* [PROBLEM DESCRIPTION] Convert the records below into a JSON list of strings, one string per line, leaving out blank lines.

Dataset records

* * * *

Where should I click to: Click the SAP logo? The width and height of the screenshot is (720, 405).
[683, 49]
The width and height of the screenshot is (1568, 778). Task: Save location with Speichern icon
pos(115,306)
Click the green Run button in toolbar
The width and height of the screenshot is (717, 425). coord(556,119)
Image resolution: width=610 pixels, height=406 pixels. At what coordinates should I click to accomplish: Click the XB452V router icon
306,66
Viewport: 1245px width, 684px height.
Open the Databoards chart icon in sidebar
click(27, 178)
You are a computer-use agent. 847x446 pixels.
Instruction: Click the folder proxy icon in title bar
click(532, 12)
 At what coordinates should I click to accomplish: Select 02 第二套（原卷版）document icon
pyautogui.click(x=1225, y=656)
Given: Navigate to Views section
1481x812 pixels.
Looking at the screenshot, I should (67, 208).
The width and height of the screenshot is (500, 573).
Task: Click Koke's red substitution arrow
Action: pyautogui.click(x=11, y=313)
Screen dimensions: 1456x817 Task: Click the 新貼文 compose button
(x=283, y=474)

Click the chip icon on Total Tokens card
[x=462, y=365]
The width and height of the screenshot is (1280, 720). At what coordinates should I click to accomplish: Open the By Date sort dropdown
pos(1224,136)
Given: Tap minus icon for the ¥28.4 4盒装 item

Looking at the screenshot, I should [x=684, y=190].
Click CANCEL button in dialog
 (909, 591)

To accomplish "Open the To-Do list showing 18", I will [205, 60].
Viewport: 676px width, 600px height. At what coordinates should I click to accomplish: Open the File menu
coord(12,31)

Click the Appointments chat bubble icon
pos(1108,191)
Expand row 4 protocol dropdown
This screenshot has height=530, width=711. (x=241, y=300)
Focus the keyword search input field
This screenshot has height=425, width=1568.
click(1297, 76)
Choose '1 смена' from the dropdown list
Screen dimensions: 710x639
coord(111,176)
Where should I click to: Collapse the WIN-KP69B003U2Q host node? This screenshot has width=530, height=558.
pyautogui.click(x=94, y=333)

* * * *

* [OUTPUT]
[
  "Where should I click to: Click the SAP logo? The width and height of the screenshot is (720, 405).",
  "[683, 49]",
  "The width and height of the screenshot is (1568, 778). Task: Save location with Speichern icon",
  "pos(115,306)",
  "Click the green Run button in toolbar",
  "The width and height of the screenshot is (717, 425). coord(556,119)",
  "Image resolution: width=610 pixels, height=406 pixels. At what coordinates should I click to accomplish: Click the XB452V router icon",
  "306,66",
  "Viewport: 1245px width, 684px height.",
  "Open the Databoards chart icon in sidebar",
  "click(27, 178)",
  "You are a computer-use agent. 847x446 pixels.",
  "Instruction: Click the folder proxy icon in title bar",
  "click(532, 12)",
  " At what coordinates should I click to accomplish: Select 02 第二套（原卷版）document icon",
  "pyautogui.click(x=1225, y=656)",
  "Given: Navigate to Views section",
  "1481x812 pixels.",
  "Looking at the screenshot, I should (67, 208).",
  "The width and height of the screenshot is (500, 573).",
  "Task: Click Koke's red substitution arrow",
  "Action: pyautogui.click(x=11, y=313)",
  "Screen dimensions: 1456x817 Task: Click the 新貼文 compose button",
  "(x=283, y=474)",
  "Click the chip icon on Total Tokens card",
  "[x=462, y=365]",
  "The width and height of the screenshot is (1280, 720). At what coordinates should I click to accomplish: Open the By Date sort dropdown",
  "pos(1224,136)",
  "Given: Tap minus icon for the ¥28.4 4盒装 item",
  "Looking at the screenshot, I should [x=684, y=190].",
  "Click CANCEL button in dialog",
  " (909, 591)",
  "To accomplish \"Open the To-Do list showing 18\", I will [205, 60].",
  "Viewport: 676px width, 600px height. At what coordinates should I click to accomplish: Open the File menu",
  "coord(12,31)",
  "Click the Appointments chat bubble icon",
  "pos(1108,191)",
  "Expand row 4 protocol dropdown",
  "This screenshot has height=530, width=711. (x=241, y=300)",
  "Focus the keyword search input field",
  "This screenshot has height=425, width=1568.",
  "click(1297, 76)",
  "Choose '1 смена' from the dropdown list",
  "Screen dimensions: 710x639",
  "coord(111,176)",
  "Where should I click to: Collapse the WIN-KP69B003U2Q host node? This screenshot has width=530, height=558.",
  "pyautogui.click(x=94, y=333)"
]